Extract every line below, verbatim.

Items listed in a dataset:
+---+

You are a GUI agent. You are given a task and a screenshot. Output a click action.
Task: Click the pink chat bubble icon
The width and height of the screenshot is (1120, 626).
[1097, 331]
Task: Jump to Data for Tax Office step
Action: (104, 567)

+---+

TASK RESULT:
You are a GUI agent. You are given a task and a screenshot. Output a click action.
Task: Click the pink chat bubble icon
The width and height of the screenshot is (1120, 626).
[1097, 331]
Task: Jump to Data for Tax Office step
Action: (104, 567)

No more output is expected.